Jeden Tag die Welt begreifen

Da sitzt du und streckst deinen kleinen Arm immer wieder in die Luft. Ich beobachte dich von einem Sessel aus und frage mich, was du so engagiert tust. Immer wieder greift deine kleine Hand ins Leere. Deine Hände schließen sich um nichts und gehen gleich wieder auf, um es erneut zu probieren. Ich sehe ganz genau zu und plötzlich erkenne ich, was du tust: Du spielst mit einem Sonnenstrahl. Durch das Fenster strahlt er hinein, darin tanzen kleine Staubkörnchen in der Luft. „Du kannst ihn nicht anfassen“, möchte ich dir sagen. Doch dann schweige ich lieber und beobachte dich weiter. Du merkst es ja selbst. Jetzt gerade, in diesem Moment begreifst du die Welt. Im wahrsten Sinne des Wortes. Mit deinen kleinen Händen lernst du diese Welt kennen. 

Ich kann dir so viel erzählen von dieser Welt. Und ich tue es auch jeden Tag. Ich erzähle von den Bäumen und ihren Farben, von dem kleinen bellendem Hund, vor dem du keine Angst haben brauchst. Ich berichte dir wie gut das Essen schmeckt und wie schön die Blumen duften. Aber die wesentlichen Dinge lernst du nicht von mir, du lernst sie von dir. Ich gebe dir nur den Raum, um sie erfahren zu können.

Einen Raum geben, bedeutet, dass du dich frei bewegen und Deine Erfahrungen machen kannst. Ein Raum, in dem vieles möglich ist und ich nicht beständig aufpassen und Nein! rufen muss. Raum bedeutet auch, sich selbst zurück zu nehmen mit den eigenen Erfahrungen und den Kindern nicht mit Sprache die Welt zu erklären, wie wir sie wahrnehmen. Du handelst, du entdeckst. Du hast die große Chance, alles noch einmal neu zu entdecken, neu wahrzunehmen und vielleicht wirst du auf dieser Basis auch eine andere Welt gestalten. Du musst nicht denken und handeln wie ich. An vielen Stellen wünsche ich mir auch, dass du es nicht tun wirst.

Auf einmal drehst du dich um.
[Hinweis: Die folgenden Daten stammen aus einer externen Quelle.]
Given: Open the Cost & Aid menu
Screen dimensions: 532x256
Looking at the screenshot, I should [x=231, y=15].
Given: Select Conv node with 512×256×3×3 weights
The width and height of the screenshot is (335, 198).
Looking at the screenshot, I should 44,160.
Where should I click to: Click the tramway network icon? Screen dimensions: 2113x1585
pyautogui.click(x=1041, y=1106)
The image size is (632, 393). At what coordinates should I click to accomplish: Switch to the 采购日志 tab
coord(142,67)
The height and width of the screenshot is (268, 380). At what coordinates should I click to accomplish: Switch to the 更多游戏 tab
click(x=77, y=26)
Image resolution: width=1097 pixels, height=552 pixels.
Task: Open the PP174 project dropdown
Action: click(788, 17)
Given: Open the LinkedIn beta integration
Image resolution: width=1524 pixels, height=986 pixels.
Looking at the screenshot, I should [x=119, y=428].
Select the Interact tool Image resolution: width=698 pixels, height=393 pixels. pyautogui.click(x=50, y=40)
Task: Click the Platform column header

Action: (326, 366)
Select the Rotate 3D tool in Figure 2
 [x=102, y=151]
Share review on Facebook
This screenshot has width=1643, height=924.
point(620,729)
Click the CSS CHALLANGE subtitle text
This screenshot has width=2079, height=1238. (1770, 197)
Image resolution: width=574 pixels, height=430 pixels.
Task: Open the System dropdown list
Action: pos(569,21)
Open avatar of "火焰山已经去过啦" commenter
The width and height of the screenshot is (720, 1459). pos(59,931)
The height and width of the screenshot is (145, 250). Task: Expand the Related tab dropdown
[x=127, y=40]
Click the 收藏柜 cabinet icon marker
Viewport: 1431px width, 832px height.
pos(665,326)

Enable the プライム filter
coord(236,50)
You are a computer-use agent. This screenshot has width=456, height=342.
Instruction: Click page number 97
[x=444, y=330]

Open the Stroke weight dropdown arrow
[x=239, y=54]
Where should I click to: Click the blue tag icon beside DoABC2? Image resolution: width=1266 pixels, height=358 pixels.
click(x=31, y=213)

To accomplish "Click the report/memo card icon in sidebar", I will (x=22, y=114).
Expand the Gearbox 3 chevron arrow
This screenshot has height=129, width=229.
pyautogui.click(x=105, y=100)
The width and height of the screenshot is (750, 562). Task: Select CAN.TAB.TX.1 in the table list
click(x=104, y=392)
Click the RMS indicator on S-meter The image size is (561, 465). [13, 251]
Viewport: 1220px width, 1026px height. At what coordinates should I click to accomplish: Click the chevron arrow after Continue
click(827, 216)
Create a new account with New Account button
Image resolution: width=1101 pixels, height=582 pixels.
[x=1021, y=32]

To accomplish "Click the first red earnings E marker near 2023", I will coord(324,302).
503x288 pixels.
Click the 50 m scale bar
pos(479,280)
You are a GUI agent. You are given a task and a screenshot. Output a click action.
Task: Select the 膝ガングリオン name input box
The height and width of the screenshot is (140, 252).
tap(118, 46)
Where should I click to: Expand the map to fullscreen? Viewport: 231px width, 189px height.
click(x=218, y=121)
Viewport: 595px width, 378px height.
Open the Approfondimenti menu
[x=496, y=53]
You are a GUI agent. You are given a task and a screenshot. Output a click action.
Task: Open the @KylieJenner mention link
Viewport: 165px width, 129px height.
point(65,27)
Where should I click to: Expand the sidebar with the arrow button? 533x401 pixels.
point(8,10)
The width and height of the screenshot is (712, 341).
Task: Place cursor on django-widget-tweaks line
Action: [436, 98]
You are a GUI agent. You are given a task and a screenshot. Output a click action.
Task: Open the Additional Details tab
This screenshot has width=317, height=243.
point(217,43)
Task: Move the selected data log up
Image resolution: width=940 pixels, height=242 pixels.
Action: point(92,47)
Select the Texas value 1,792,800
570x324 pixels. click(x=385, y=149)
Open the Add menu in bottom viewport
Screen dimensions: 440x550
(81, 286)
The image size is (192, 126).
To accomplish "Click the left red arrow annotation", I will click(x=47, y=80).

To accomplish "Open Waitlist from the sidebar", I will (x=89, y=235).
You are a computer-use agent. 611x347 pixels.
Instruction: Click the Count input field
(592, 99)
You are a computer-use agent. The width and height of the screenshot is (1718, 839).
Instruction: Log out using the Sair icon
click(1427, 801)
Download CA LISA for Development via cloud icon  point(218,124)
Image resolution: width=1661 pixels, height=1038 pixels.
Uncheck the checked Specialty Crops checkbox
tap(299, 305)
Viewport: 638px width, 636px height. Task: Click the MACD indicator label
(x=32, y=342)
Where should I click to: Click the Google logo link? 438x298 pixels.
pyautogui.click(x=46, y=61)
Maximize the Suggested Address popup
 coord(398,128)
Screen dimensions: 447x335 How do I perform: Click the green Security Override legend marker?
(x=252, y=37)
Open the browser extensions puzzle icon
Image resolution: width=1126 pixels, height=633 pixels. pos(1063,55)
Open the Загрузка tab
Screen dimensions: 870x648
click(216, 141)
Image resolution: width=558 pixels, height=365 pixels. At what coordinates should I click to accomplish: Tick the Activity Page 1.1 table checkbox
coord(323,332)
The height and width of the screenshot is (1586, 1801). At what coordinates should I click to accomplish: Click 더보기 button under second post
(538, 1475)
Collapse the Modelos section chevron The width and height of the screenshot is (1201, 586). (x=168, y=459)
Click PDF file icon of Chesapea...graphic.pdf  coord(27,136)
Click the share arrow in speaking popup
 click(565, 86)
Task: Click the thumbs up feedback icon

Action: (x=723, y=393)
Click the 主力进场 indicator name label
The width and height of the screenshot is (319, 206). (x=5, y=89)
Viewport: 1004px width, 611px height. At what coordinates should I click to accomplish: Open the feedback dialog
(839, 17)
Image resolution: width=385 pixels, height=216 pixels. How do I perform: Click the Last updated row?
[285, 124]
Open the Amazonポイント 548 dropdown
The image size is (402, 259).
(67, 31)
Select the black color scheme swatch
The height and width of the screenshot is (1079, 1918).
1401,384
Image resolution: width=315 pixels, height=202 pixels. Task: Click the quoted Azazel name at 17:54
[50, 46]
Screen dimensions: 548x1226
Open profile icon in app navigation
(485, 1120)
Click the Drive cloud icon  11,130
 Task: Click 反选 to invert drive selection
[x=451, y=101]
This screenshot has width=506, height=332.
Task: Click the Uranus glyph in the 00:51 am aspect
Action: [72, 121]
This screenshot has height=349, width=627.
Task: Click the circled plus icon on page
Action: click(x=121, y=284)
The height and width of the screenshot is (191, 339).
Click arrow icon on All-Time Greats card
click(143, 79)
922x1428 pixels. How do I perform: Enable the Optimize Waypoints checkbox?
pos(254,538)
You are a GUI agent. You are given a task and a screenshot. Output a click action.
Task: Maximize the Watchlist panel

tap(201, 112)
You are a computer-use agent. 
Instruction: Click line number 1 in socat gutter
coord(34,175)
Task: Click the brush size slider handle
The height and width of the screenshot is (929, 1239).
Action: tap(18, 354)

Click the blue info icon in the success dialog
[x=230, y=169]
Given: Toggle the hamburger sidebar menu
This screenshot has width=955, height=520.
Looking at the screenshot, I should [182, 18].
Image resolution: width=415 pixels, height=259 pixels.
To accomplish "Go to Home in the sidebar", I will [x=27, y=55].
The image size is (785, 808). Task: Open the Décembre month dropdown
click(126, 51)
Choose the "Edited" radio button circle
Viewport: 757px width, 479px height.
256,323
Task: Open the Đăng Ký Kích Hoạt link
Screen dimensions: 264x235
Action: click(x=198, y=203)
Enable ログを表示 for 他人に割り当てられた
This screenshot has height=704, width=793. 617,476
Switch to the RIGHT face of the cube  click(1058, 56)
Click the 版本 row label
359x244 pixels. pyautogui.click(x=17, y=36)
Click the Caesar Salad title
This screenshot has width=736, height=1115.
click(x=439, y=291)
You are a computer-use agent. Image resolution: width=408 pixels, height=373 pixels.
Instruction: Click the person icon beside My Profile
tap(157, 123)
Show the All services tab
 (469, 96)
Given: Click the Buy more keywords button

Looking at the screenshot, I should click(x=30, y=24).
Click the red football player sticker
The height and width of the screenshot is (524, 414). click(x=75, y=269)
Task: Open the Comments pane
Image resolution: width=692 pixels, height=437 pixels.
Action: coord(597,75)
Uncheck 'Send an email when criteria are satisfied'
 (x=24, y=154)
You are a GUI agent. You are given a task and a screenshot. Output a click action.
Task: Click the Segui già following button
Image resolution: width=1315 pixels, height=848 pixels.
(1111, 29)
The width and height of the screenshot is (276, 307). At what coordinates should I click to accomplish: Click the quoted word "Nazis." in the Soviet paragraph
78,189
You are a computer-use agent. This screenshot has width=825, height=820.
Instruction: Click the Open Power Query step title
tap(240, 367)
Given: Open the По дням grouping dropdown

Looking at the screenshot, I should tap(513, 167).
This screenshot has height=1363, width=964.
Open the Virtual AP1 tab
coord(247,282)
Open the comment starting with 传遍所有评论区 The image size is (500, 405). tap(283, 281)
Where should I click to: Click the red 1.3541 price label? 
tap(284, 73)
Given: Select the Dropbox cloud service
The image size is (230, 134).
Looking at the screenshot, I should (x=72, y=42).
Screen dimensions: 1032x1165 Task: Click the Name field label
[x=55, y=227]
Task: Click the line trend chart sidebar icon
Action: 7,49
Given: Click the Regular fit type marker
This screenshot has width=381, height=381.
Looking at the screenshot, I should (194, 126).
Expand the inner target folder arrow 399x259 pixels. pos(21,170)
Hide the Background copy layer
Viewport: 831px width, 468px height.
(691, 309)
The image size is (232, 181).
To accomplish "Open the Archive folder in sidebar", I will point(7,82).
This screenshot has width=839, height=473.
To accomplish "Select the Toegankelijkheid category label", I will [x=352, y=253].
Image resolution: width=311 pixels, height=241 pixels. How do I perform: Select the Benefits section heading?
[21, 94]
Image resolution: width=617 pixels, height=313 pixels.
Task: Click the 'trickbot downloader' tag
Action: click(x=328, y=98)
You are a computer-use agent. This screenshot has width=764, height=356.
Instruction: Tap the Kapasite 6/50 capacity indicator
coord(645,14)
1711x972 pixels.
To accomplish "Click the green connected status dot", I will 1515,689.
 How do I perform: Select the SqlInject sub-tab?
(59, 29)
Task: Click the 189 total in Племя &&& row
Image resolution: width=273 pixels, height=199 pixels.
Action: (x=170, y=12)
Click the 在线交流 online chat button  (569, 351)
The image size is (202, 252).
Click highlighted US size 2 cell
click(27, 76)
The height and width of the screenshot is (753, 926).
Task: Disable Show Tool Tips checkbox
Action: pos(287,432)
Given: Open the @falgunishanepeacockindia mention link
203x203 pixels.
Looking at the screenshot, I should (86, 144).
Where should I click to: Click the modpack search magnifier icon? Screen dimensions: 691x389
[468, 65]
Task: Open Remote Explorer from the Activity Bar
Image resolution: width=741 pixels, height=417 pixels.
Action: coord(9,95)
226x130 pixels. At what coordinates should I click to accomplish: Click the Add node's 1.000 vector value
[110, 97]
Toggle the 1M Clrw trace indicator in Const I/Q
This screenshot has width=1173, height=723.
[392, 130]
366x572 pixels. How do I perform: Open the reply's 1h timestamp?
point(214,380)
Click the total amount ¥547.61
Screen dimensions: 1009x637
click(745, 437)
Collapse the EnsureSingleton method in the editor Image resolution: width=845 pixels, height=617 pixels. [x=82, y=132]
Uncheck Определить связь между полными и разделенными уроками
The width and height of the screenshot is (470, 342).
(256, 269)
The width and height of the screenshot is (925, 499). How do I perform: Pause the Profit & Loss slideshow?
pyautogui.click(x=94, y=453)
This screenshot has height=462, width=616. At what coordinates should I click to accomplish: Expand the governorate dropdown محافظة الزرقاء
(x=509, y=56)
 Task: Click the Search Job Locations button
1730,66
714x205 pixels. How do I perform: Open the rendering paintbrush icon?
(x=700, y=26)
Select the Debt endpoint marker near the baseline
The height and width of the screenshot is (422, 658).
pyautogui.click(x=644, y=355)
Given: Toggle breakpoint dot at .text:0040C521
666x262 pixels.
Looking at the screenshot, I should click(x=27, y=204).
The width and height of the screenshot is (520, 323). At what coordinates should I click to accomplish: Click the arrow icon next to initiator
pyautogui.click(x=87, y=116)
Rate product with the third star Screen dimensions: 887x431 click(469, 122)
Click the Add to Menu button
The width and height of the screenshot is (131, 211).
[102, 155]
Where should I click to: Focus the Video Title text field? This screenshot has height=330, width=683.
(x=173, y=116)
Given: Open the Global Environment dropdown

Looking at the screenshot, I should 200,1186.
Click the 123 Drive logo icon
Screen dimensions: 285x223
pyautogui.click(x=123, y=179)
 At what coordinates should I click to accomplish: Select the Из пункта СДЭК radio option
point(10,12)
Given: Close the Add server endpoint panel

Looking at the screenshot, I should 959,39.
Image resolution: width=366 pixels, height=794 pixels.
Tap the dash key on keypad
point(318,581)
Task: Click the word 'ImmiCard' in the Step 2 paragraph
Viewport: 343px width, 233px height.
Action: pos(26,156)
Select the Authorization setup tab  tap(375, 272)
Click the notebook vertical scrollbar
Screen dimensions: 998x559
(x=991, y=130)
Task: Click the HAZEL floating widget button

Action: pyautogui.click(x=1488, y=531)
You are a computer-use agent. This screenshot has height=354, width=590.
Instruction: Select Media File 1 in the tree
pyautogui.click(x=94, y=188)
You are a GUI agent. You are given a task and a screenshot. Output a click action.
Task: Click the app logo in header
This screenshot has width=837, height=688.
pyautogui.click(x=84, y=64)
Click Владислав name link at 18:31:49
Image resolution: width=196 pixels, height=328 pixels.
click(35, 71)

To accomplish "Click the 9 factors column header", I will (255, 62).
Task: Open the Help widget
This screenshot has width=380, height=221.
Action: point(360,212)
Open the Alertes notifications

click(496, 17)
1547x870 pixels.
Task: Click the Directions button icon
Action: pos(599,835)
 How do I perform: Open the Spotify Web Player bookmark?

Der Sonnenstrahl hat seinen Reiz verloren. Vielleicht hast du auch verstanden, dass du ihn nicht fassen kannst. Vielleicht wirst du es an einem anderen Tag noch eimal versuchen. Du hast die Zeit dafür. Du hast alle Zeit, um diese Welt kennen zu lernen – auf deine Weise. Und ich bin da und begleite dich auf deinem abenteuerlichen Weg. Ich gehe neben dir, hinter dir, manchmal fange ich dich auf. Und dann lasse ich dich wieder los, um die Welt zu entdecken.

Eure

3 Kommentare

  1. So so schön und treffend geschrieben! Wenn ich es als Mutter lese, fühle ich es richtig und denke JA, Gefühle perfekt in Worte umgewandelt! Danke!